Mapa de Conflitos da Fiocruz aponta impactos das chuvas intensas e inundações no RS

Por Suzane Durães (VPAAPS/Fiocruz)

O Mapa de Conflitos envolvendo Injustiça Ambiental e Saúde no Brasil iniciou o ano de 2026 com a inclusão em sua plataforma de um estudo que analisa os impactos das chuvas intensas e inundações registradas em 2023 e 2024 no Rio Grande do Sul (RS). A análise é resultado de uma parceria da Fiocruz com a Ouvidoria Externa da Defensoria Pública do Estado do RS e com organizações gaúchas, que elaboraram um relatório sobre os efeitos da crise climática no estado. A partir desse documento, a equipe do Mapa de Conflitos da Fiocruz sistematizou e organizou as informações que deram origem ao estudo intitulado Rio Grande do Sul no contexto da Crise Climática: eventos extremos no Vale do Taquari e na Bacia do Lago Guaíba

Coordenado pela Vice-Presidência de Ambiente, Atenção e Promoção da Saúde (VPAAPS/Fiocruz), o Mapa foi criado em 2008 pela Fase e a Fiocruz, com apoio do Departamento de Saúde Ambiental e Saúde do Trabalhador do Ministério da Saúde (MS). Foi disponibilizado na internet em março de 2010, com 297 conflitos mapeados, e registra, atualmente, um total de 691. O objetivo é dar visibilidade às informações e permitir o monitoramento de ações e de projetos que enfrentam situações de injustiças ambientais relacionadas à saúde em diferentes territórios e populações das cidades, campos e florestas, além das zonas costeiras.

O novo documento aponta que as enchentes e eventos climáticos evidenciaram a vulnerabilidade ambiental da região e revelaram limitações das políticas públicas para reduzir riscos, prevenir danos e garantir medidas efetivas frente à crise climática. O desastre teve um impacto devastador na vida de milhares de pessoas, comprometendo seriamente a segurança, a saúde e o bem-estar da população afetada.

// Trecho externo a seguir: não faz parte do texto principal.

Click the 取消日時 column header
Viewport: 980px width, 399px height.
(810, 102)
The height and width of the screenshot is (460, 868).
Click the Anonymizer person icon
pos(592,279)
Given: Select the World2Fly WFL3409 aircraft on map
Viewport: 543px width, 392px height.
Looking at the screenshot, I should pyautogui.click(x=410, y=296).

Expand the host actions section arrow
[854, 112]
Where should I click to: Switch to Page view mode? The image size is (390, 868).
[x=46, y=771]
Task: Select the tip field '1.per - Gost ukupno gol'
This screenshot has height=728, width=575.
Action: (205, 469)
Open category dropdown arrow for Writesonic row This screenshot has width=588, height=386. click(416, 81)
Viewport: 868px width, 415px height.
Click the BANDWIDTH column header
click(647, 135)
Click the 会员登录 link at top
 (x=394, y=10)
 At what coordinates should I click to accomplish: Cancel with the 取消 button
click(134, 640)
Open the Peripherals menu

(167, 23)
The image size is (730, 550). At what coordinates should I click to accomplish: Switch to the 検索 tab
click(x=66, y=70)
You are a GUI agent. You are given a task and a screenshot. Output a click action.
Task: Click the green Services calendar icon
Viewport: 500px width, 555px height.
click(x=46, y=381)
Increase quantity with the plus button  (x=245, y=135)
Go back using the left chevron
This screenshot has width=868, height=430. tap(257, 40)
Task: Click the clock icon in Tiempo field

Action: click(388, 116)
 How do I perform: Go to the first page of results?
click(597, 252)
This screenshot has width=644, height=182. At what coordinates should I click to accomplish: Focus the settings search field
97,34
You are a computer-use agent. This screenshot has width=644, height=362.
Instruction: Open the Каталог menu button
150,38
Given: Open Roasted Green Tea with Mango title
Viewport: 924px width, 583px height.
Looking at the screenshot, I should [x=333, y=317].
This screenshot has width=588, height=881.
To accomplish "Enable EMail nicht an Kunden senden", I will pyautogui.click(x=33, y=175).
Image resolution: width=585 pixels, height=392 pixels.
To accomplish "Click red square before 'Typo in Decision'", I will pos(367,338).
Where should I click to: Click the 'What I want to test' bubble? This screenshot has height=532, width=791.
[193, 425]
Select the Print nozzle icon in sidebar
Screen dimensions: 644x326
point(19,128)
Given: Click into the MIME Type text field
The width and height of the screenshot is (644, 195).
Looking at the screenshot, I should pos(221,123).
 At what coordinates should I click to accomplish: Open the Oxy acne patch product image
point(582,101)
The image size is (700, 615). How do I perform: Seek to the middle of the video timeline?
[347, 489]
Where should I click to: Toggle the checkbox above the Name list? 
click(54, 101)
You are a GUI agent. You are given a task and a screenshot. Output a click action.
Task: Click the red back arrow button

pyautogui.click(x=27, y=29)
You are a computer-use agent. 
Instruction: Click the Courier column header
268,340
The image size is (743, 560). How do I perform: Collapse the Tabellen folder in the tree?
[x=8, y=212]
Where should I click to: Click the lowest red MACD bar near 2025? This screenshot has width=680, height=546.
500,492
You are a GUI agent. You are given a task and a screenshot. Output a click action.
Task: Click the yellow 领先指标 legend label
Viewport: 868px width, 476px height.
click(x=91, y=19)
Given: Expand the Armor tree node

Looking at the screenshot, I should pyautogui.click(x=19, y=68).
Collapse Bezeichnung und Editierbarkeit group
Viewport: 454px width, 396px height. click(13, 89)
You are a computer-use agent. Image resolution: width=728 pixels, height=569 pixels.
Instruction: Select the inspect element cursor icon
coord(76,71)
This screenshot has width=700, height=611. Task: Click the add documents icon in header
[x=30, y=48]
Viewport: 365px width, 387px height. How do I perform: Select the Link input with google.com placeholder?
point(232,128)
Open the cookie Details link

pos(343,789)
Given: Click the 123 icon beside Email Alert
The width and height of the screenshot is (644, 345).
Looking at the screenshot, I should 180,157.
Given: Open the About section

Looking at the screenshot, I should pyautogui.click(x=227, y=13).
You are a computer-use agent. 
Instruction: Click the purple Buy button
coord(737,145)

De acordo com boletins divulgados pela Defesa Civil do Rio Grande do Sul, a população potencialmente afetada chegou a 2,4 milhões de pessoas. A partir de um cruzamento entre a mancha de inundação e a geolocalização da população, o Laboratório de Inovação (Singed Lab) do Instituto Brasileiro de Geografia e Estatística (IBGE) contabilizou 876.565 pessoas diretamente afetadas pelo fenômeno climático extremo de 2023 e 2024.

A crise ambiental no Rio Grande do Sul atingiu de forma direta 75% da população gaúcha (em 425 dos 497 municípios) e a totalidade da economia regional, em perspectiva de longo prazo. No entanto, as enchentes atingiram de forma mais severa comunidades historicamente marginalizadas, como indígenas, quilombolas e afrodescendentes, expondo a desigualdade social e o racismo ambiental.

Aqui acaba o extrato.